Search code examples
rif-statementcomparison

Efficient equivalent to ifelse but with one option in R?


# Two Ordered Vectors

sequenceA <- c(1, 2, NA, 4)
sequenceB <- c(4, 2, NA, 1) 

df <- data.frame(sequenceA, sequenceB)


sum(ifelse(!is.na(df[1,]), 888, 1) == ifelse(!is.na(df[2,]), 999, 1)) # Number of NA values that are in the same position
#? Number of non-NA values that are in the same position

Let's say I have two observations in a dataframe and I want to compare how similar they are. I want to know specifically two things: how many missing values for specific variables they have in common, and how many non-missing values for specific variables they have in common.

From what I see, neither intersect, %in% or match functions serve for this purpose as they do not consider the order of the values, only if they are found within the set.

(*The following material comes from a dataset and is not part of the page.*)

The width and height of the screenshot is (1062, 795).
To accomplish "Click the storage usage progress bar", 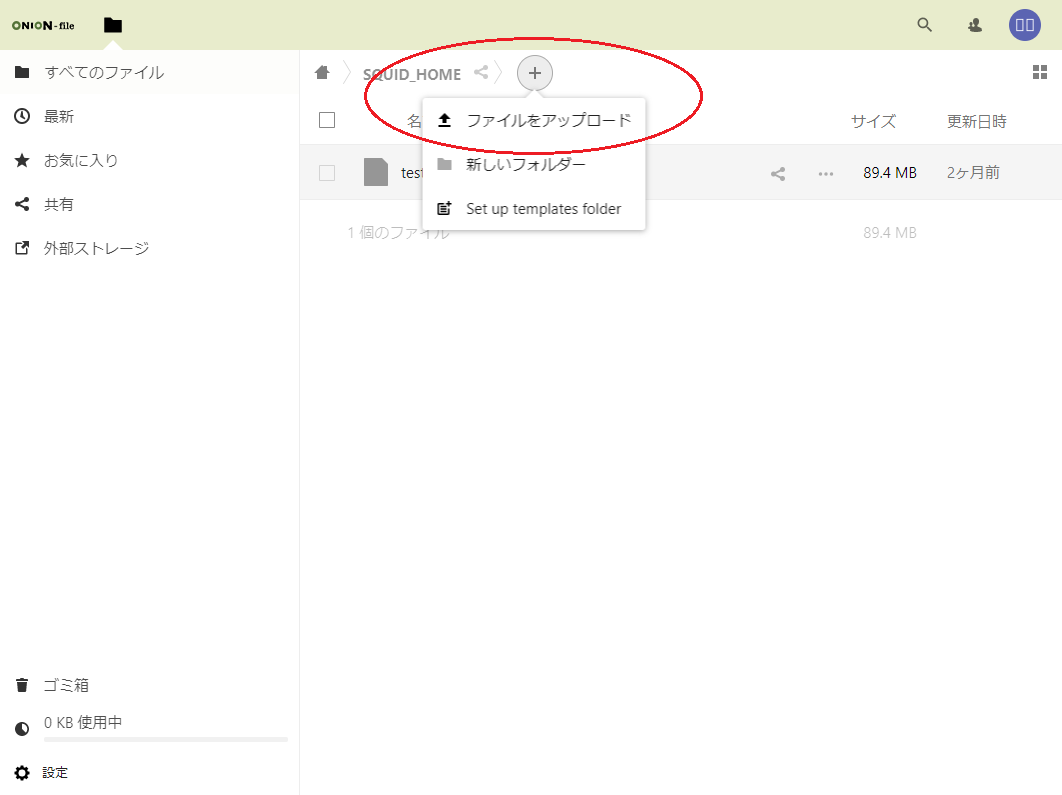I will [x=166, y=740].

I have come with a one-line solution to check the NA values, by replacing by a number (otherwise it just returns NA). Then I want to compare only the overlap among non-NA values, hence I would like to replace the NA for sequenceA with one placeholder value (e.g. "555") and the NA for sequenceB with one different placeholder value (e.g. "666").

I am looking for a one line solution to this: if there was an equivalent to ifelse without the else or a do nothing option, I can see it easily. Most of the similar questions that address this get the reply to just subset the vector and re-assign (<-) a value or use the if(){} commands, which make the solution excessively long (specially if it's something I find myself wanting to do usually). Am I missing an optimal good practice solution in R to this kind of problem?


Solution

  • To get missing values for specific variables they have in common, you can use

    sum(is.na(df$sequenceA) & is.na(df$sequenceB))
    #[1] 1
    

    This can also be read as the number of NA values that are in same position.


    To get how many non-missing values for specific variables they have in common

    sum(!is.na(df$sequenceA) & !is.na(df$sequenceB))
    #[1] 3
    

    This can also be read as the number of non-NA values that are in same position.


    To check for same value, we can do

    sum(df$sequenceA == df$sequenceB, na.rm = TRUE)